== Stored data entries ==
—————

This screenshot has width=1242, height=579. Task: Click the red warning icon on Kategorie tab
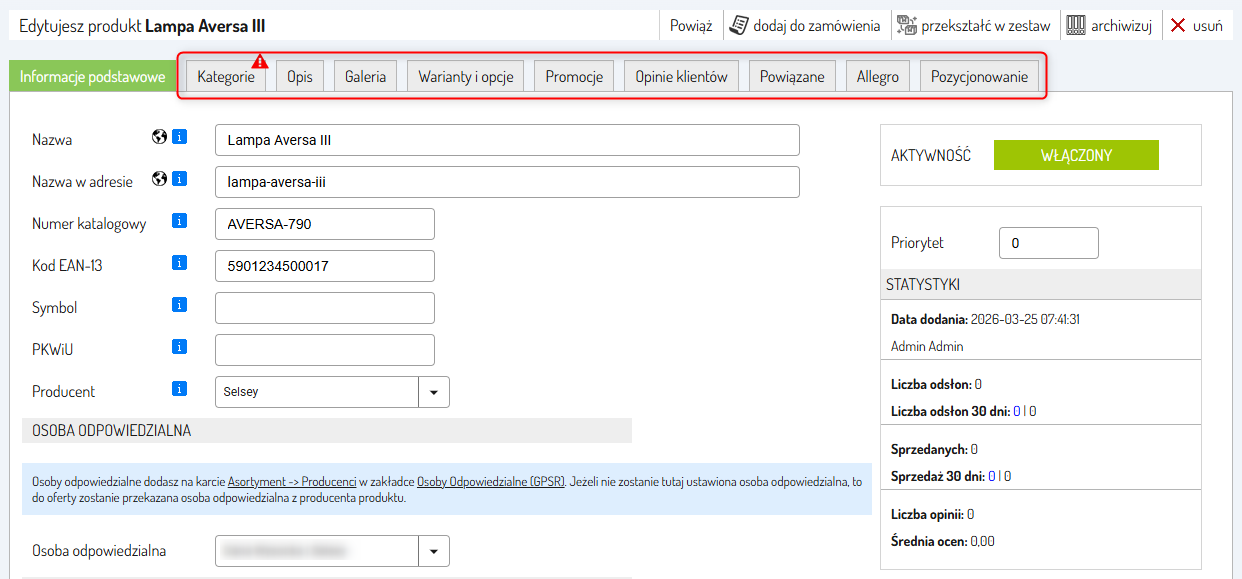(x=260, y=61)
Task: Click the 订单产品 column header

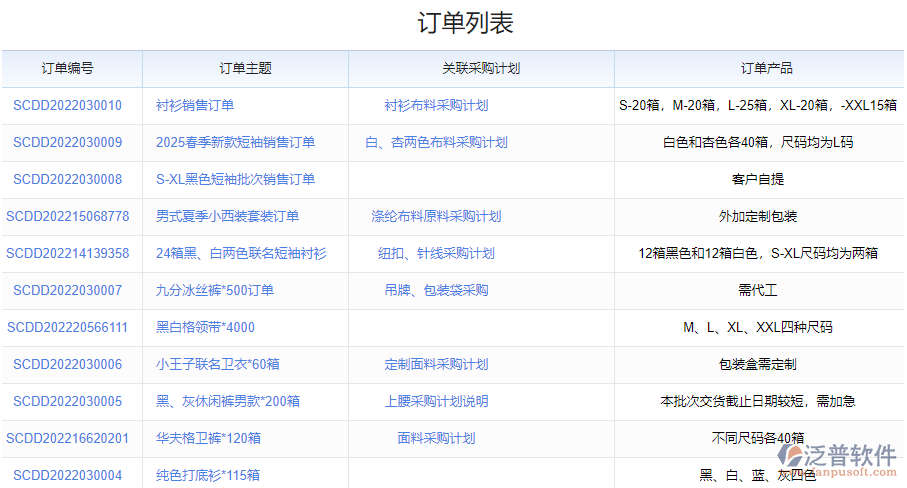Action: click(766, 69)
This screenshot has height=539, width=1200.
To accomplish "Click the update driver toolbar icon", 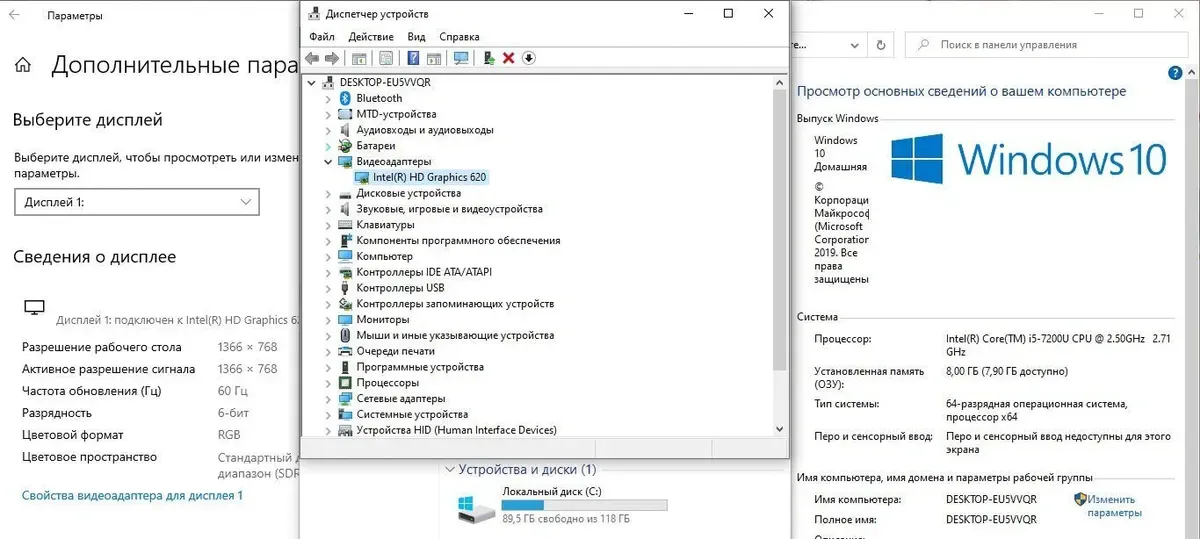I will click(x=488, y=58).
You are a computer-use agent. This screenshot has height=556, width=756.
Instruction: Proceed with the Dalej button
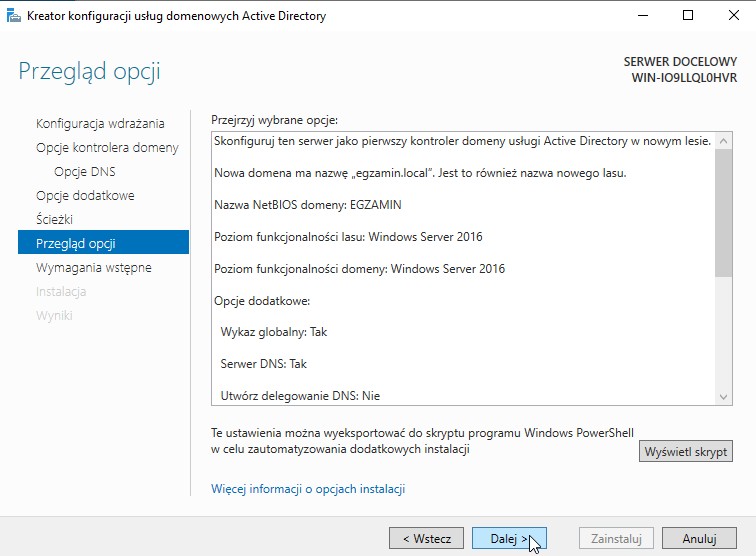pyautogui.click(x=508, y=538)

—————

== Assignment ==
Could you write out, word for word, the lines from the one containing "You are a computer-use" through the last line of the records, leaving out the pictures?

== Response ==
You are a computer-use agent. This screenshot has height=556, width=756.
Instruction: Proceed with the Dalej button
pyautogui.click(x=508, y=538)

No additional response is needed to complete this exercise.